_DIRECTIONS_
Show every line of the data that contains the string "will".
#### INPUT MATERIAL ####
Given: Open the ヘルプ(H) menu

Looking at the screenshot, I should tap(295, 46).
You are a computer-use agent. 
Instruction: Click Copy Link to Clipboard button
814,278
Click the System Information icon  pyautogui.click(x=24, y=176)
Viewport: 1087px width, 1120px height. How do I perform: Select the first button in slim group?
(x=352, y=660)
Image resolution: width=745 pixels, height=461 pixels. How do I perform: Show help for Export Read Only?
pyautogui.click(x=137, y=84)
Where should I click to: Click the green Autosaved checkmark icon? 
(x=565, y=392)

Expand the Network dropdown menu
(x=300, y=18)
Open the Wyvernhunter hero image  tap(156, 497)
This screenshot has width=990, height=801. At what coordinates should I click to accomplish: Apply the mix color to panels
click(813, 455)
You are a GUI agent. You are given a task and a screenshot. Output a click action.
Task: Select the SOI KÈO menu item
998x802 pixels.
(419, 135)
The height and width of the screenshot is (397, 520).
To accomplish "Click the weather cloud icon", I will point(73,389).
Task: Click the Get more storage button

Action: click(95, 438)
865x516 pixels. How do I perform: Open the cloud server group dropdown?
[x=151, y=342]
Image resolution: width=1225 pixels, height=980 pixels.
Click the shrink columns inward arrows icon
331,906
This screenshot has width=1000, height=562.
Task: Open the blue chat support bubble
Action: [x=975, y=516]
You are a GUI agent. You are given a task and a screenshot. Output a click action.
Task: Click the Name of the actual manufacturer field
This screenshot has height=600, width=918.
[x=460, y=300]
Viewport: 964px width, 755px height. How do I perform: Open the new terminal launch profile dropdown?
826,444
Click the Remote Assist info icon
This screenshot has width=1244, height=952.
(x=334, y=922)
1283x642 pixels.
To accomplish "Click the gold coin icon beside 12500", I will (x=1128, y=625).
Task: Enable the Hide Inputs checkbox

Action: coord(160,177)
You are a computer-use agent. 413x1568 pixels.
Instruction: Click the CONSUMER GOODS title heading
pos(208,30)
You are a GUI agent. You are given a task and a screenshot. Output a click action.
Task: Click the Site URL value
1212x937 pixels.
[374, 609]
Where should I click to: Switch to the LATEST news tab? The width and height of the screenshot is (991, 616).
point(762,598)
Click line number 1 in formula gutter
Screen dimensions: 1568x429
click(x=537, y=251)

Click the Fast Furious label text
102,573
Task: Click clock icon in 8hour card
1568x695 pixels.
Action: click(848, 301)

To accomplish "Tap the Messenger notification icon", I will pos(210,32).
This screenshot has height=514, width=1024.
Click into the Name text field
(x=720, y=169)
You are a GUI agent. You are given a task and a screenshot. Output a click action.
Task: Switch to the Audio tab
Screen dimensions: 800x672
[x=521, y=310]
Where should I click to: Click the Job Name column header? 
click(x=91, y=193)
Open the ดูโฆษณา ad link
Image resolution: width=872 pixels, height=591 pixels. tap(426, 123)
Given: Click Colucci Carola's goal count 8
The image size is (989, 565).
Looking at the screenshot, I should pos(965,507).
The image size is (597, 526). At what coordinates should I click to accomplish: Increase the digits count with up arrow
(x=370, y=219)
####
_RESULT BELOW_
To accomplish "Click the weather cloud icon", I will point(73,389).
To accomplish "Click the gold coin icon beside 12500", I will (x=1128, y=625).
To accomplish "Tap the Messenger notification icon", I will pos(210,32).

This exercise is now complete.